How to complete this task
Look through the lines below; wherever the word "agent" appears, copy that line.
*** Opening of Records for this exercise ***
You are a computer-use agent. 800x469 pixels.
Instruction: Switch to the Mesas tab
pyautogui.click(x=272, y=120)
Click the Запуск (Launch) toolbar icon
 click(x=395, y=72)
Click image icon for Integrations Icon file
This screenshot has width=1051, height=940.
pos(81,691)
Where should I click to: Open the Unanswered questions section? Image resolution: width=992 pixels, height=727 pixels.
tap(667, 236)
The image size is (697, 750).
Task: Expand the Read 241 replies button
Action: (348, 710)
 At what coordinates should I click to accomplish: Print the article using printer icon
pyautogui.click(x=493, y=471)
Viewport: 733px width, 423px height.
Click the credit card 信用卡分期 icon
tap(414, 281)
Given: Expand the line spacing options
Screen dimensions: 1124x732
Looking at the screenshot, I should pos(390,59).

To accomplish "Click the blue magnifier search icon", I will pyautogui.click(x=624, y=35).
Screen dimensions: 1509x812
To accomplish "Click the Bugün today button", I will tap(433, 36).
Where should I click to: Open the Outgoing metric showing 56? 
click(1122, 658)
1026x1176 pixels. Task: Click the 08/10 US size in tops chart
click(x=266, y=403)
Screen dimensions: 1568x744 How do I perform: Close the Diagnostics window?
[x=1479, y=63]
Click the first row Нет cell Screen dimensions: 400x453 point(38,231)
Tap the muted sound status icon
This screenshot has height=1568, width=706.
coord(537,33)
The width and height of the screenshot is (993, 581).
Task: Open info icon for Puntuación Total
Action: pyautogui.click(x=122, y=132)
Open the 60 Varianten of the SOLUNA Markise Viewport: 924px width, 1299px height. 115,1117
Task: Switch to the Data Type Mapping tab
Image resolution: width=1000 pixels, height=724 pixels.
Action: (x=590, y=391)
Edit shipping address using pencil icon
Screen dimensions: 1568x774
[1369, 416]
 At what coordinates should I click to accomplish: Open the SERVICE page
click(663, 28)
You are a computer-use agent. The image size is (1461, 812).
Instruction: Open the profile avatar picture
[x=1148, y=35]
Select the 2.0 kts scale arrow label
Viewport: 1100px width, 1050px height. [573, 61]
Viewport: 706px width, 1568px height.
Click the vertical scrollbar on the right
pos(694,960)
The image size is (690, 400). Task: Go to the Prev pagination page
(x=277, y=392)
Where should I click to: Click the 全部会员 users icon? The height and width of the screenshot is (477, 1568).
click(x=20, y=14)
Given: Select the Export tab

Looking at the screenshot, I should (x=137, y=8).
*** Close of Records for this exercise ***
Reply
You are a computer-use agent. 800x469 pixels.
You are a computer-use agent. The image size is (1461, 812).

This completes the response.